TRECHO SELECIONADO:

>>>>>

Especulação, escambo e golpes: o submundo dos itens digitais de jogos online

Itens digitais - Axville Unsplash

Por Matheus Alves

A ideia parecia tentadora, ao menos para a minha versão de 15 anos de idade. O ano era 2015 quando um usuário anônimo me abordou na Steam, uma das mais populares plataformas de jogos online. Eu passava ao menos 4 horas diárias mergulhado em um jogo de estratégia chamado Dota 2 e tinha um patrimônio a zelar. Meu item mais valioso era uma skin (“roupinha dos personagens”, para os leigos) que no marketplace da plataforma valia algo em torno de 70 reais – o equivalente a uma fortuna para um adolescente. 

O anônimo se apresentou como um desenvolvedor de sites de apostas de itens digitais como a minha preciosa skin. Isso lhe dava, segundo ele, a possibilidade de manipular os resultados. Aí entrava a proposta: eu apostaria 5 reais de crédito iniciais concedidos pelo site, a roleta girava, eu sempre ganhava.

Apesar da vergonha de confessar, segui seu plano. Deu certo… até dar errado.

O mercado de itens digitais é complexo. Para aqueles que não fazem ideia desse universo, muitos dos populares jogos online, especialmente aqueles gratuitos, lucram com a venda de itens virtuais para os jogadores. Na maioria das vezes, são apenas itens cosméticos, ou seja, não garantem qualquer vantagem mecânica nas regras do jogo.

<<<<<

DADOS EXIBIDOS:
>>>>>

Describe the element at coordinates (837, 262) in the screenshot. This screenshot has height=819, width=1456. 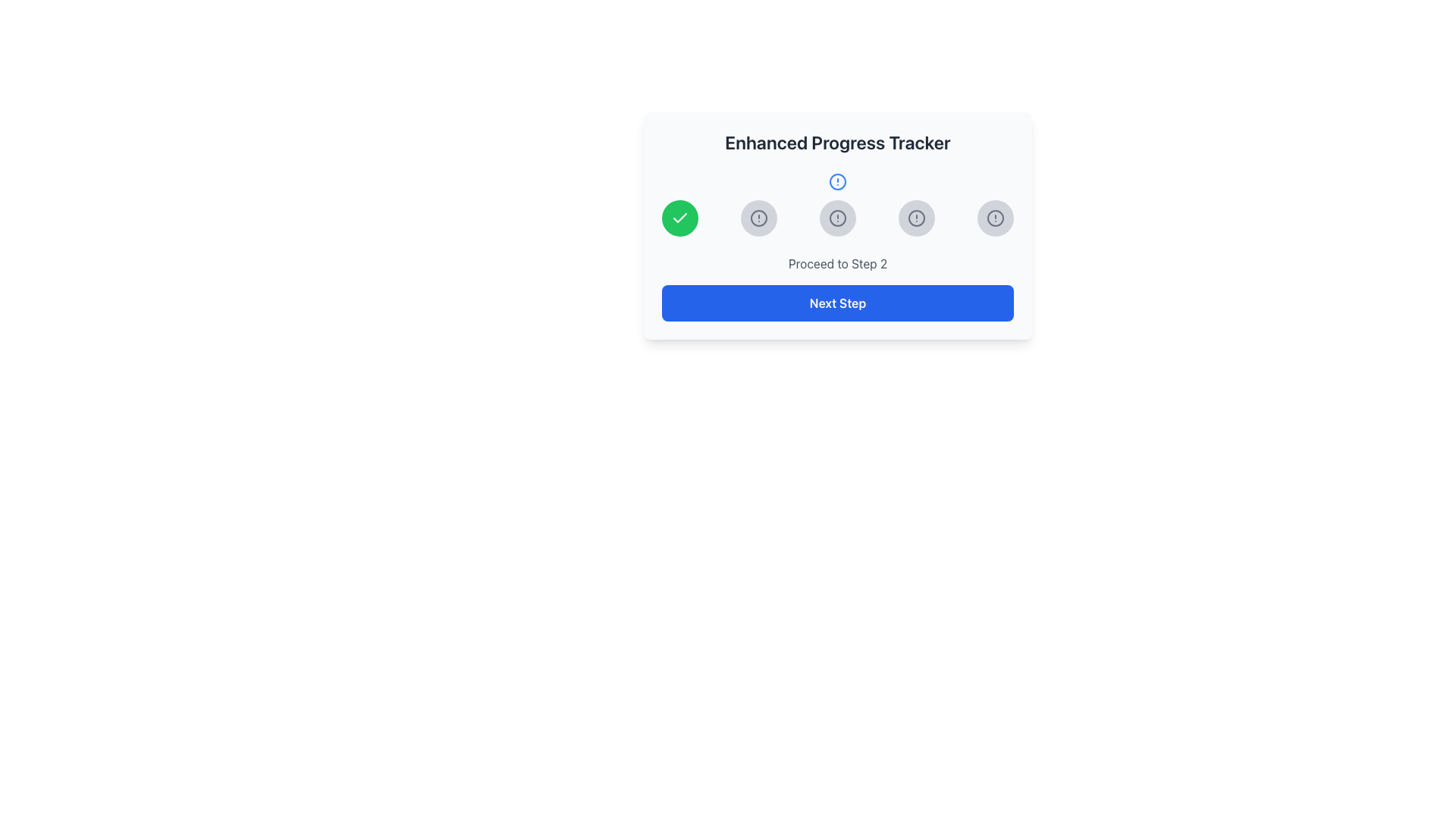
I see `the informational label indicating to proceed to the next step, located in the 'Enhanced Progress Tracker' card, above the 'Next Step' button` at that location.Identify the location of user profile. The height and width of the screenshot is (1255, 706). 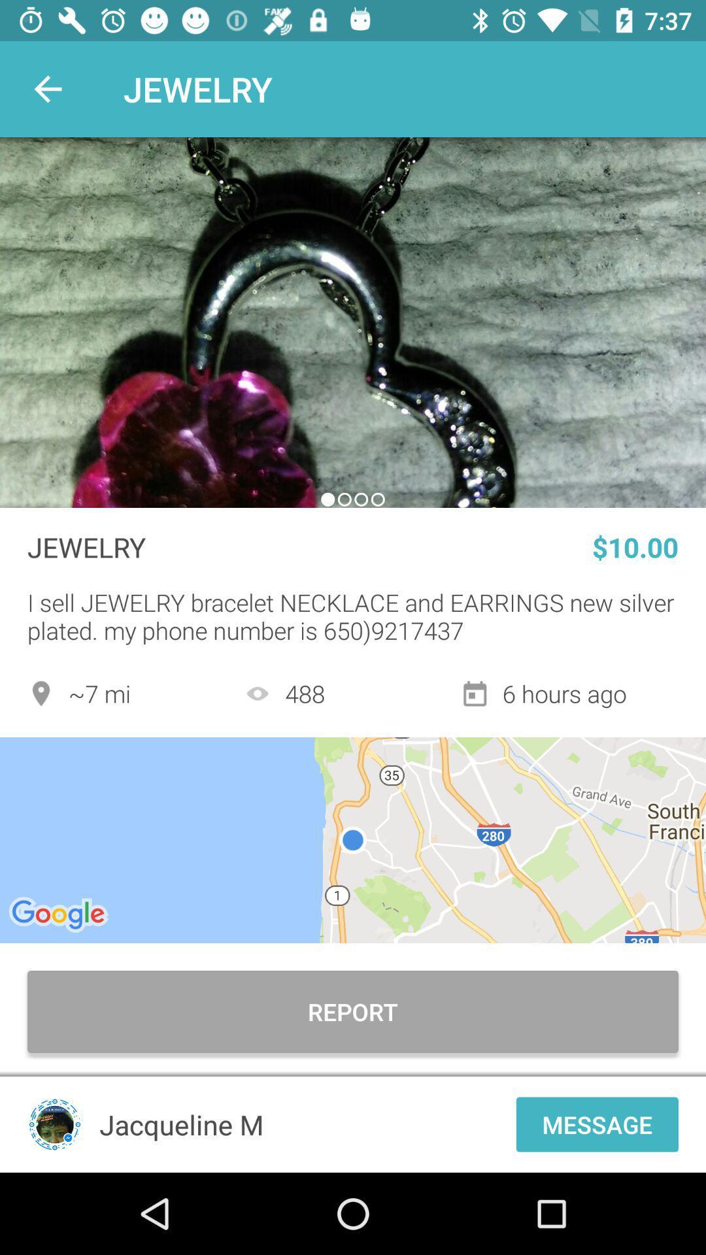
(54, 1124).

<<<<<

TAREFAS A CUMPRIR:
(1) No texto sobre itens digitais de jogos online, por que o usuário anônimo dizia que conseguia manipular os resultados das apostas? Explique em uma a três frases.
(2) Prossiga com o texto sobre itens digitais de jogos online a partir do ponto em que ele para.

RESPOSTAS POR TAREFA:
(1) Ele se apresentou como desenvolvedor de sites de apostas de itens digitais. Segundo ele, era isso que lhe dava a possibilidade de manipular os resultados.

(2)
Daniel Quandt (27), conheceu este mercado logo em seu nascimento, em um jogo de tiro chamado Team Fortress 2, um dos pioneiros a implantar um sistema de troca na Steam. Sua prática consistia em comprar itens baratos e, por meio do escambo com jogadores durante as partidas, trocar por itens de maior valor para vender em fóruns de terceiros, pelo Paypal. Comprando itens de até 15 dólares e vendendo por mais de 10 vezes o valor, chegou a acumular mais de 800 dólares, o que para um garoto de 15 anos era uma baita grana.

Segundo ele, era um mercado pouco explorado, em que as pessoas mal sabiam o que significava Lootbox (“caixas de tesouros”, na tradução livre). Abrir uma dessas caixas garante um item aleatório de uma seleta lista – na maioria, de pouco valor, mas com uma ínfima chance de conter um item extremamente raro e valioso. O conceito em si é controverso, gerou polêmicas e até foi proibido em alguns países, em virtude de sua semelhança com jogos de azar.

Exemplo de lootbox do jogo de tiro CS:GO, com categorização de raridades por cor. Fonte: Reprodução / Steam

“Com o tempo os jogadores foram ficando mais maduros e as informações começaram a fluir mais, começou a ter um “padrão” de valor de certos itens que serviam como moeda de troca, introduziram crafting, steam market, etc”, relatou Daniel. “No começo, entretanto, era velho oeste total, terra de ninguém”, acrescentou.

Ao longo do tempo, as empresas do setor passaram a implementar marketplaces para compra e venda de itens entre usuários, que é o caso da Steam. Além de ficar mais tangível o valor de cada item, a decisão reflete o potencial do segmento. Isso levou muitas pessoas, incluindo não-jogadores, a entrar neste mercado para tirar algum lucro, seja com compra e venda, apostas em times de e-sports ou em roletas.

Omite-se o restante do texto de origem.